Postby Giordano Bruno » Thu Jan 06, 2011 1:31 pm

[quote="PhanuelB"]When I read that book I keep saying how the hell would he know that? Here's a typical passage:

"He [Guede] ate his last chunk of chocolate before going back to his room. He pulled the scratchy institutional blankets over his head to block out the German winter. To block out the groans and shouts of dispossessed [sic] down the corridor.[sic] To block out the memories.[sic]"

I have a question that maybe somebody could answer. What would be the exact literary term to describe the book? True crime? Historical fiction? Historical narrative? I'm curious what others would call the book.[/quote]
I'm about half way through the book and I have read that excerpt. I agree with you and I would coin a new word, if it has not been coined already, 'docufiction'. We already have historical fiction, but the events are too recent to be given that name, although except for the time of the events, it is just like historical fiction.

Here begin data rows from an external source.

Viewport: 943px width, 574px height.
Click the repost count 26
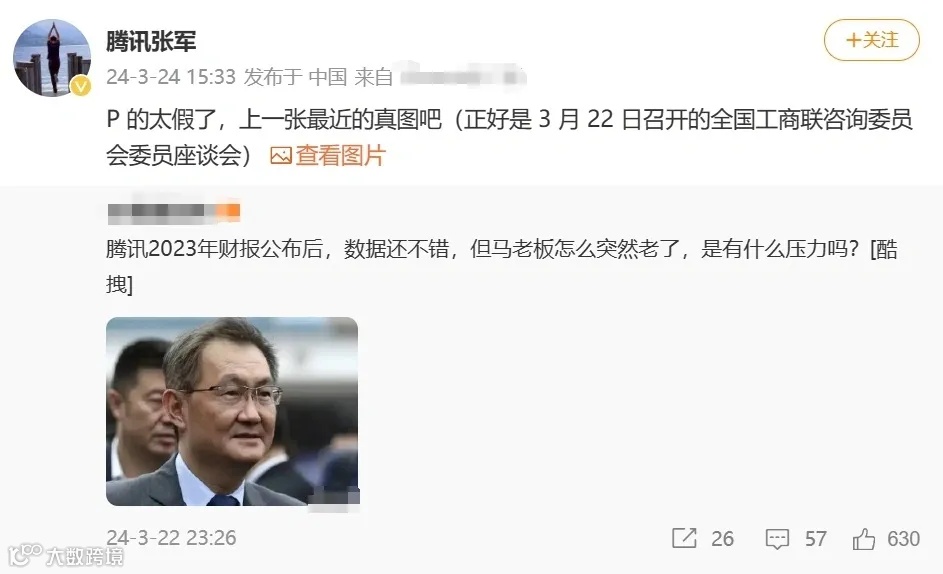pos(722,539)
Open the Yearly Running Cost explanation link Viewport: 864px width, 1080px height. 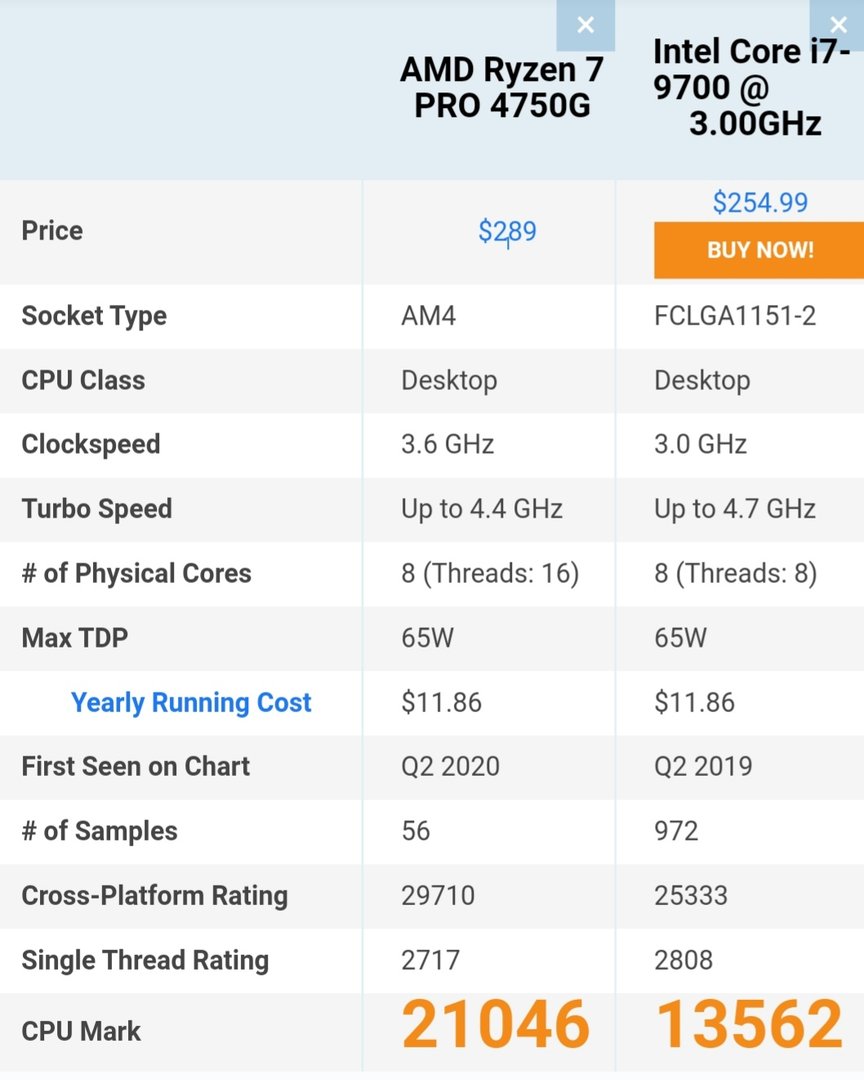[x=191, y=702]
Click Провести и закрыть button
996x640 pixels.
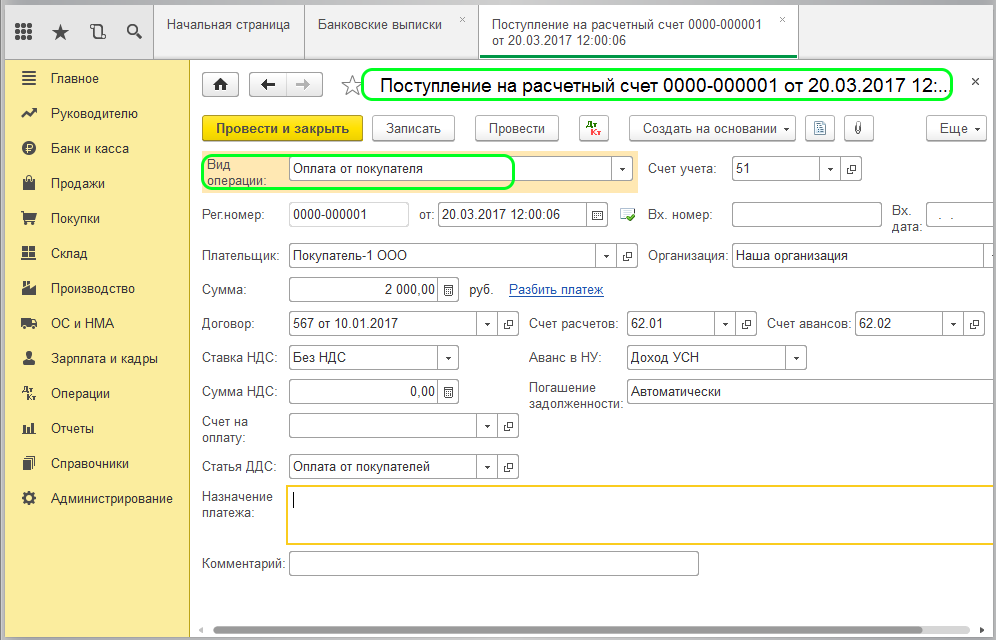[282, 128]
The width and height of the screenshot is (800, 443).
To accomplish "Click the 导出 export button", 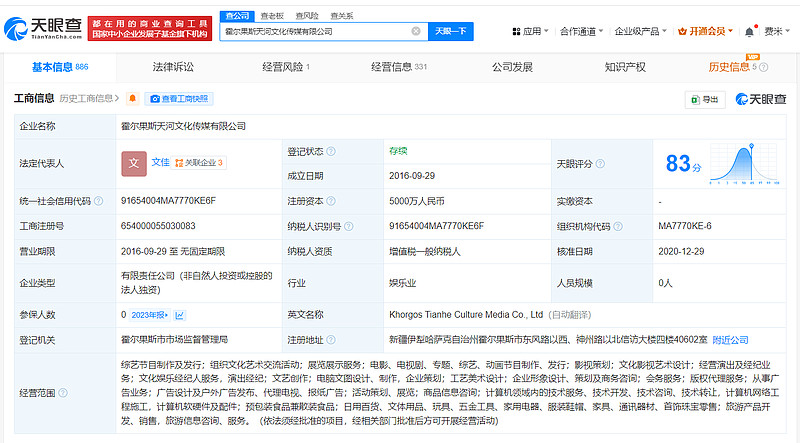I will [x=704, y=99].
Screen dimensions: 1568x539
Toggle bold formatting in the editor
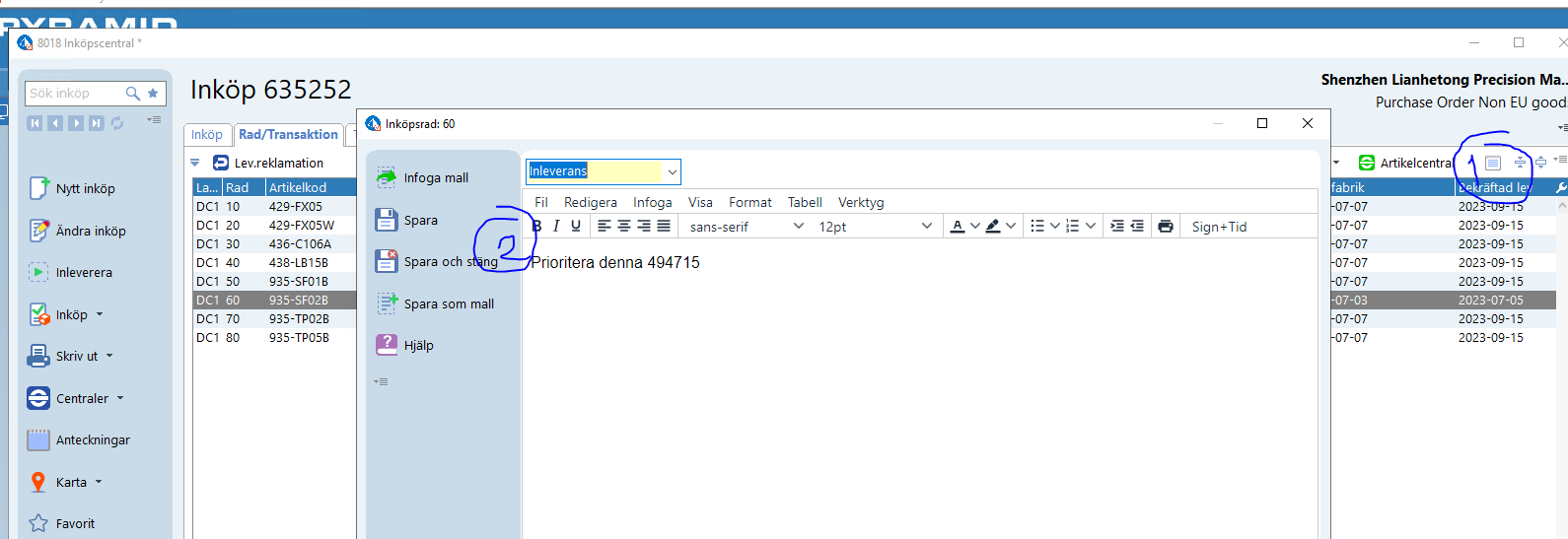point(536,226)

Parts of it are probably true, but the parts where it seems to be like a novel are, unfortunately, as far as I can see, slanted against Amanda and Raffaele.

I will continue to read it, though, partly because as a novel it is not too bad, but also to see where the opposition is coming from.

PS There are one or two items in it which are of value, I think. For example, the cops were quite suspicious of Patrick Lumumba having 'deleted' his text to Amanda, 'See you later' (as I recall). They wanted an explanation from him. Why that would be suspicious is a bit beyond me, but what transpired was that Mr Lumumba had not saved a copy of the text in the first place. And it apparently took the cops a long time to realize that their unwarranted assumption of its having been saved was simply false.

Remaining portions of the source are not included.